Perimus, son of Megas, mused the Ionian. If we’d let things go the way the Iliad said they should, Perimus would be dead in two days—killed by Patroclus along with Autonous, Echeclus, Adrestus, Elasus, Mulius, and Plyartes in one wild melee.

Well, sent Mahnmut, we don’t have two days, most of the Trojans you mentioned—Autonous, Mulius, and the rest—are standing there right now with shields raised and spears poised, and I don’t think Patroclus is going to help us out here, according to Hockenberry, unless Achilles’ friend has been swimming back from Indiana. Any ideas on what we can do now?

Tell them that the rockvecs are attendants, forged by Hephaestus and summoned by Achilles to help win the war against the gods.

“Attendants,” Mahnmut said, repeating the word in Greek. I don’t know that particular form of the noun—it doesn’t mean “servant” or “slave” and . . .
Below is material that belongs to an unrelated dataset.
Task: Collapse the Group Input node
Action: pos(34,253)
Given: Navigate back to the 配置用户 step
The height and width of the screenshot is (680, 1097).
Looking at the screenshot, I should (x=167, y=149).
Just say it, growled Orphu, before Perimus has them put a shaft through your liver.

Mahnmut didn’t have a liver, but he understood the thrust of Orphu’s suggestion.

“Perimus, noble son of Megas,” called Mahnmut, “these dark forms are attendants, forged by Hephaestus but brought here by Achilles to help us win this war against the gods.”

Perimus glowered. “Are you then also an attendant?” he demanded.

Say yes, sent Orphu.

“Yes.”

Perimus barked at his men and the bows were lowered, the arrows unnocked.

According to Homer, sent Orphu, “Attendants” are sort of androids created in Hephaestus’ forge from human parts and used like robots by the gods and some mortals.

Are you telling me that the Iliad has androids and moravecs in it? demanded Mahnmut.

The Iliad has everything in it, said Orphu. To the rockvec leader, Orphu barked, “Centurion Leader Ahoo, did you bring forcefield projectors with you in that ship?”